Trois déflagrations successives ont tué sur le coup les deux kamikazes, deux policiers et le gardien du lieu. A l’intérieur du Cercle, les dégâts matériels sont considérables, mais aucune autre victime n’a été à déplorer parce que l’attentat s’est produit en plein shabbat, soit un jour de fermeture.
Même famille. Armand Amar, 53 ans, exportateur de vêtements, fréquente le Cercle israélite depuis trente ans. « Pour moi, c’est comme une deuxième maison, où tout le monde a toujours été bienvenu. Ici, dans le quartier, juifs et musulmans sommes les membres d’une même famille », dit-il en serrant ses mains l’une contre l’autre pour mieux se faire comprendre. A Casablanca, où résident les trois quarts de la communauté juive marocaine entre 3 000 et 5 000 personnes , le voisinage de la rue Lacépède a valeur de symbole. Outre le Cercle, on y trouve une douzaine de synagogues et une vie associative animée.
« Cette cérémonie d’union entre juifs et musulmans est importante, poursuit Armand Amar, c’est notre réponse à la bêtise terroriste qui essaie de saboter des siècles de bonne entente entre les deux communautés. » A côté de lui, le cheveu noir lissé en arrière, Bounaïm Abdelilah, 33 ans, musicien et directeur artistique musulman, abonde dans le même sens : « On a grandi les uns avec les autres. C’est aussi moi qu’on a voulu attaquer. Les auteurs de cette barbarie n’ont rien à voir avec notre culture. Ce sont des Marocains certes, mais qui ont reçu un lavage de cerveau de gens de l’extérieur. »
Au lendemain des sanglants attentats qui ont aussi pris pour cible un ancien cimetière israélite, la communauté ne cache pas une stupéfaction teintée de peur. Pour Serge Berdugo, président du Conseil juif du Maroc, « ce drame marque un coup de tonnerre dans un ciel serein. Ce qui a été visé, c’est un symbole, celui d’un Maroc ouvert et tolérant ».
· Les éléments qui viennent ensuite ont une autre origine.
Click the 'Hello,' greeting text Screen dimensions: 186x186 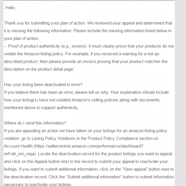(10, 8)

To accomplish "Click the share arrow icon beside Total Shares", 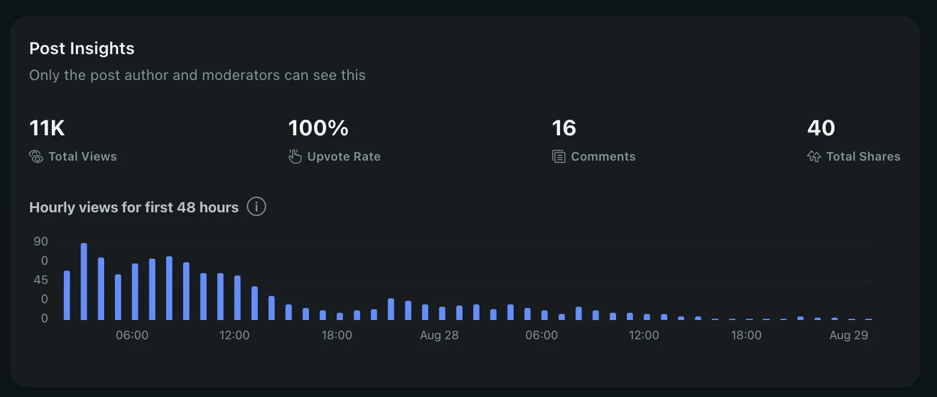I will pos(814,156).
De fait, dans un pays quasiment épargné par des actes judéophobes, l’immense majorité a une foi aveugle dans la Constitution marocaine (où le judaïsme est garanti) et dans la fonction royale. Et pour cause : au cours de la Seconde Guerre mondiale, Mohammed V avait en effet activement protégé les juifs de la déportation. Ces successeurs, Hassan II et son fils Mohammed VI, l’actuel monarque, sont aussi perçus comme des arbitres neutres, protecteurs de toutes les confessions. Un signe : le conseiller du roi André Azoulay était aussi l’homme de confiance d’Hassan II.
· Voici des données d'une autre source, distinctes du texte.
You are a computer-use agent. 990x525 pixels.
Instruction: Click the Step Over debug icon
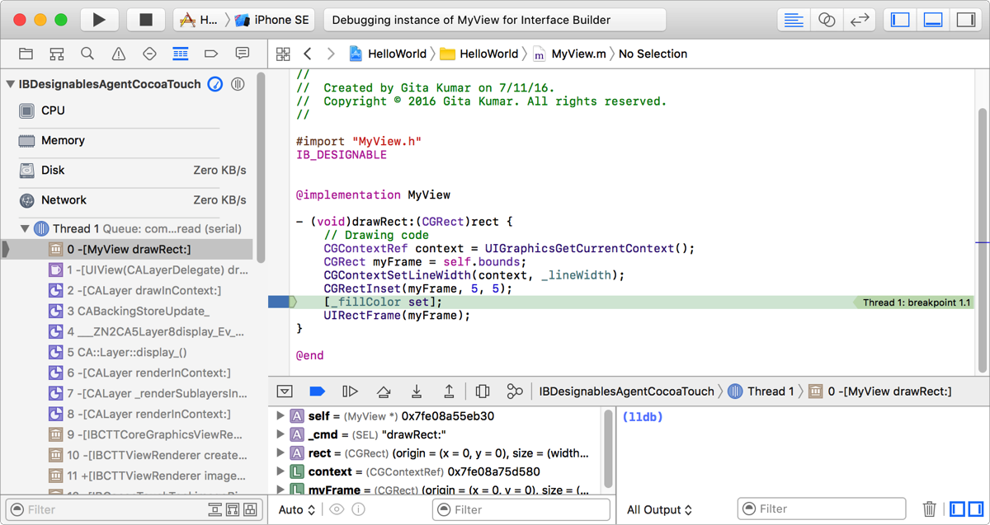coord(384,391)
Diaspora. Ces derniers temps, la communauté juive marocaine n’a pourtant cessé de s’étioler. Très nombreuse au XIXe siècle, elle comptait environ 250 000 membres en 1950. Depuis, beaucoup ont émigré en Israël, en France ou ailleurs. Simon Lévy, qui dirige le musée du Judaïsme de Casablanca, explique l’évolution du phénomène : « Cela a été un mouvement progressif, à la faveur des crises et des conflits au Proche-Orient. Mais les liens affectifs entre le Maroc et la diaspora sont toujours aussi forts. D’ailleurs, à Pâques ou en été, ils sont très nombreux à revenir au pays. Pour les juifs, le Maroc n’est pas un pays comme les autres, vous pouvez me croire. »
Confiant dans la réaction des autorités marocaines, Simon Lévy n’est pas tranquille pour autant. A l’intérieur du musée, une belle bâtisse blanche située dans le résidentiel quartier de l’Oasis, il donne de la voix : « Ces kamikazes n’ont pas fait irruption par hasard. La classe politique et nous tous n’avons pas su affronter la montée de forces intégristes qui ont occupé le terrain idéologique et social. Aujourd’hui, il faut vite isoler l’ennemi, sans quoi le mal peut continuer à se répandre. (Un temps de réflexion.) On vit aujourd’hui des moments difficiles. Mais nous, les juifs marocains, n’allons pas capituler. Depuis longtemps, notre communauté a su se rendre indispensable dans ce pays. Croyez-vous qu’on va laisser terminer comme ça une belle histoire qui dure depuis deux mille ans ? ».